Abstract

Chronic abdominal wall pain due to anterior cutaneous nerve entrapment syndrome is frequently confused with visceral pain which often leads to extensive testing before the correct diagnosis. In this condition, the cutaneous branches of lower thoraco abdominal intercostals nerves are entrapped at the lateral border of rectus abdominis muscle resulting in severe, often refractory chronic pain. This syndrome is often under diagnosed and under treated. It is very well illustrated by case of 16-year-old male who was seen at our Pain clinic for long standing localized right sided upper abdominal pain which was brought on by activity. He had extensive work up performed by Gastroenterologist and Sports Medicine involving multiple Xrays, CT abdomen, endoscopy, colonoscopy, HIDA scan and performance evaluations without a conclusive diagnosis for over a year.

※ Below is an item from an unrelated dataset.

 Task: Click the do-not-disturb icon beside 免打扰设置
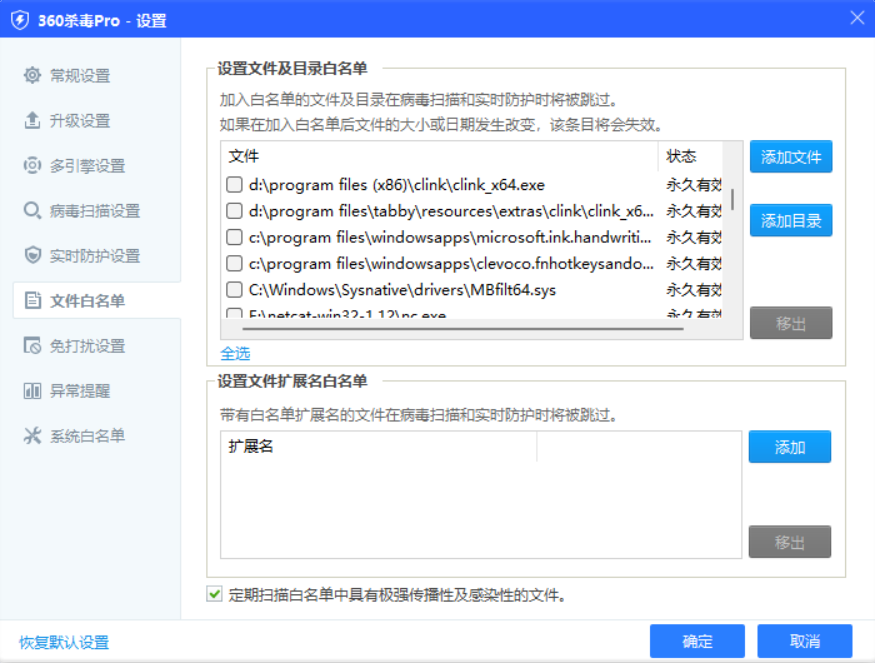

Based on the presentation we suspected anterior cutaneous nerve entrapment syndrome and hence right rectus abdominus trigger point injections were attempted. Point of maximal pain was elicited by active jogging on treadmill and ultrasound visualization to inject in and around the muscle belly. It provided significant improvement in his symptoms but was relatively short lived. Plan was then made for cryoablation with which patient was able to achieve more prolonged relief. Hence, significant pain relief after trigger point injection is considered to establish the diagnosis. The current treatment options include ultrasound guided injections, radiofrequency ablation, cryoablation, anterior neurectomy which can provide adequate relief for the patient. To summarize, the diagnostic challenge posed by this condition can be addressed by having higher degree of suspicion on the part of physicians. An early diagnosis can prevent central sensitization, avoid plethora of investigations and successful intervention can be therefore be made.